In this time period, anti-foreign feeling increased. British economic interests were heavily criticised and the United States perceived ambivalence toward Japanese attempts to gain Chinese territory were also flash points. Christianity again became a topic of protest. Two women working near Shaowu at an Anglican mission were kidnapped for ransom and then executed. Beginning in 1927 with the onset of the Chinese Civil War, there was a split between the Kuomintang and the Chinese Communist Party. Southern Communist Revolutionary forces captured both Bliss and his colleague Judd at separate times. In both cases, the men were released because the local people, who knew the men and their work, interceded on their behalf. By 1928 however the situation in Shaowu appeared relatively safe, as Jiang and the Nationalists had gained control of the province. However, within the next two years, Jieshi's control diminished as the Communist party gained power and set up their own state in Jiangxi. There were rumors that the communists would attack Fujian next so the women and children of the Shaowu mission were evacuated to Fuzhou. The Communist army finally invaded Shaowu in 1932, and would later set up a short lived Fujian People's Government. Bliss was forced to evacuate as the army reached city gates of Shaowu. He returned to America.

==Personal life==
Bliss met Minnie May Bortz on January 26, 1901. Bortz was employed in a teaching position at Pagoda Anchorage, 10 to 12 miles from Fuzhou. Bliss proposed on July 23, 1902. The couple married on September 22, 1902, and remained together until Bliss's death. They had three children together — two daughters, Ruth and Beth, and a son, Edward Lydston Bliss Jr.

==Post-China life==
After returning to the United States, Bliss and his wife lived in Oberlin, Ohio, a town with long-standing connections to the China mission movement. May Bortz Bliss developed pernicious anemia and required care from her husband. When Bliss was 81 years old, the couple moved to his hometown, Newburyport. They lived there until September 1958, when they moved to Boston to live with their oldest daughter, Ruth.

==Death==
A malignant tumor was found in Bliss's throat in early 1959. He died in his sleep on January 22, 1960, at the age of 94. His wife, May Bortz Bliss, died seven years later in 1967.

==Legacy==
Bliss considered some of his most important work in China to be his medical training of many young men. He usually taught them materia medica and anatomy for about two years. After this, most became "druggists" who ran their own dispensaries, or "barefoot doctors" who practiced medicine in the countryside. Some went on to Nanjing for additional study.
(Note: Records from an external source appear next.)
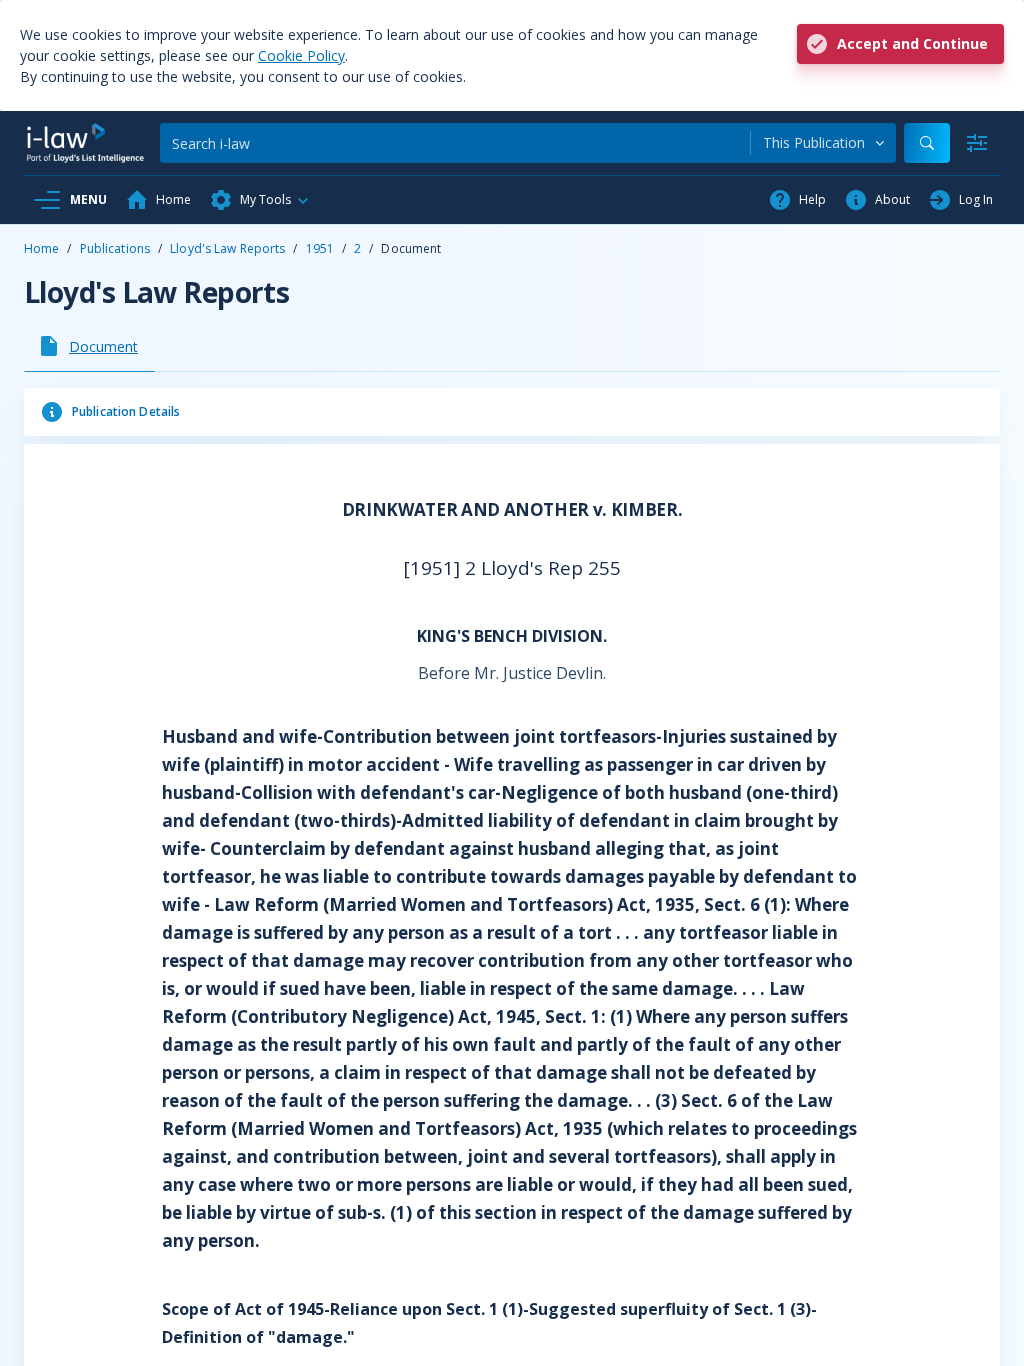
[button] (260, 200)
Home (41, 248)
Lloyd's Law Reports (227, 248)
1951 (320, 248)
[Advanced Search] (977, 143)
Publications (115, 248)
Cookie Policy (301, 55)
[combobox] (823, 143)
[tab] (89, 346)
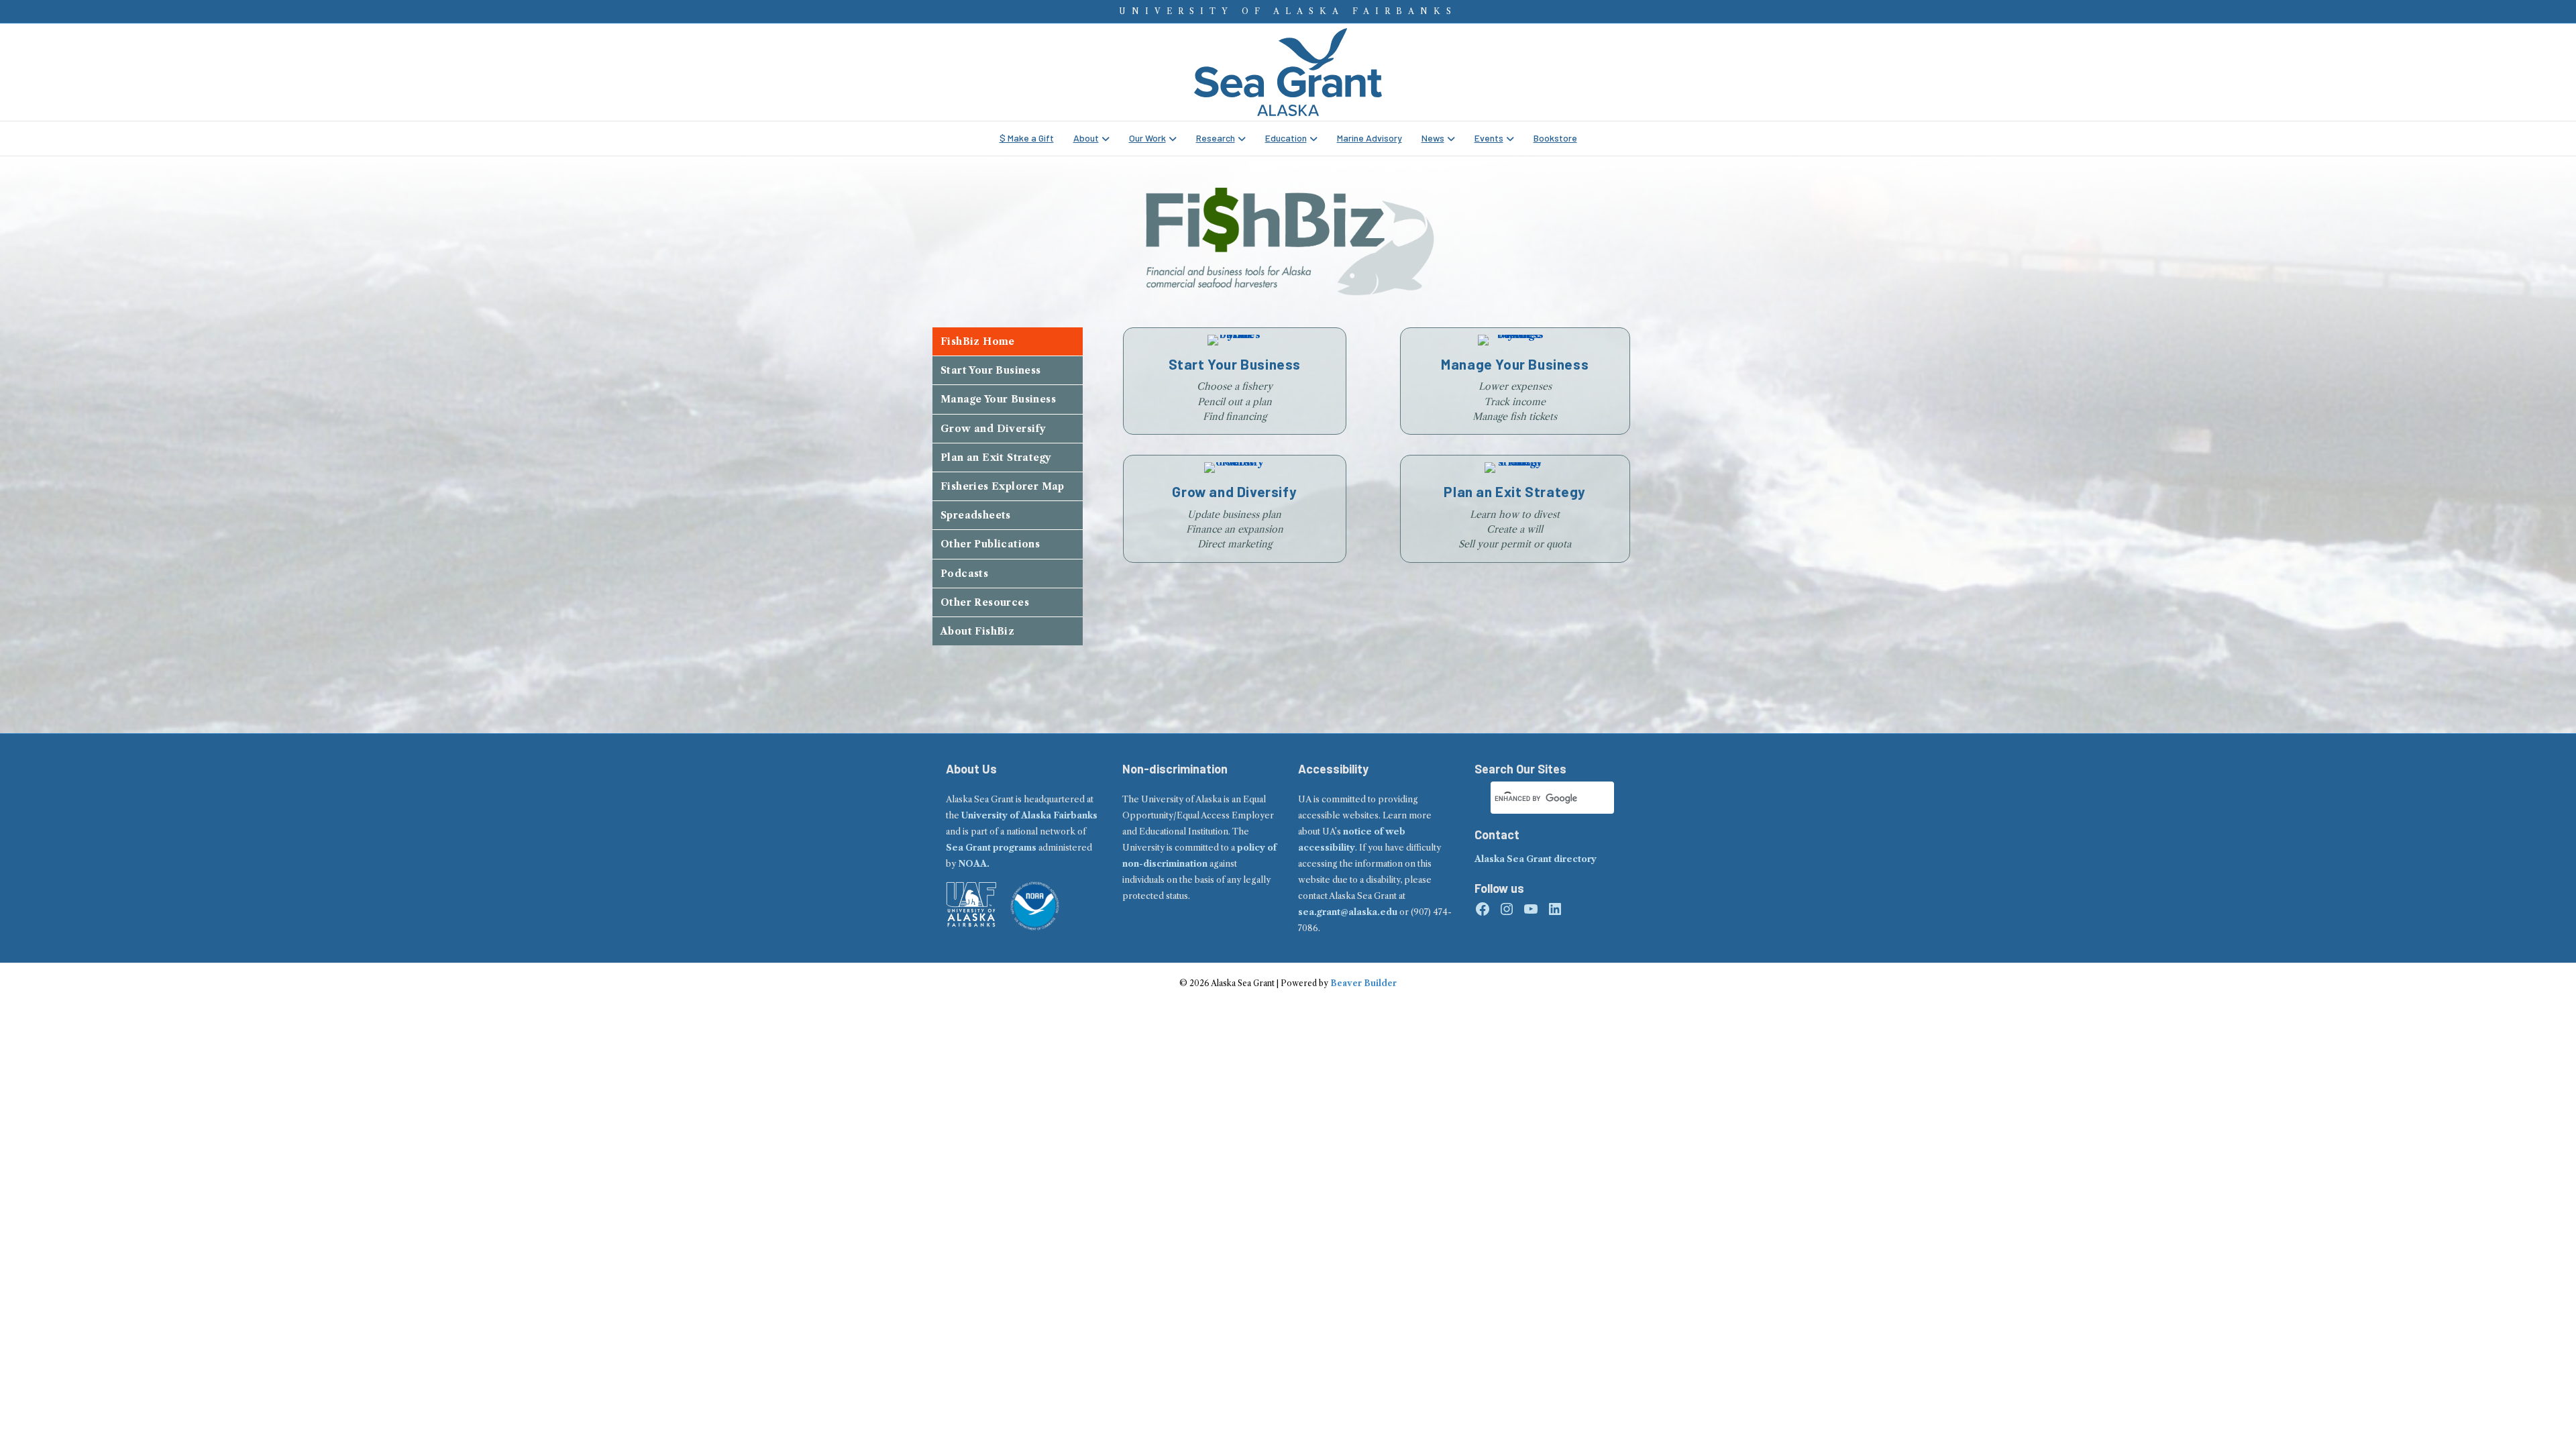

Three of his students went on to study in medical school.

Bliss's legacy was also preserved through a book, Beyond the Stone Arches: An American Missionary Doctor in China, 1892–1932, written by his son, journalist Edward Bliss Jr., in 2001. Kirkus Reviews praised it as "a rousing account of a New England missionary doctor who worked for 40 years in China. … His exploits are chronicled from the last days of Imperial China through the various republics that arose in the wake of the 1911 revolution to the appearance of the Communists and the coming of WWII. Although it is common practice nowadays to view missionaries as agents of western imperialism, Bliss comes across well in his son's account—compassionate without being paternalistic, and instructive without being domineering … an exemplary man whose faith and devotion provide a refreshing tonic against the ambivalence and cynicism of later ages."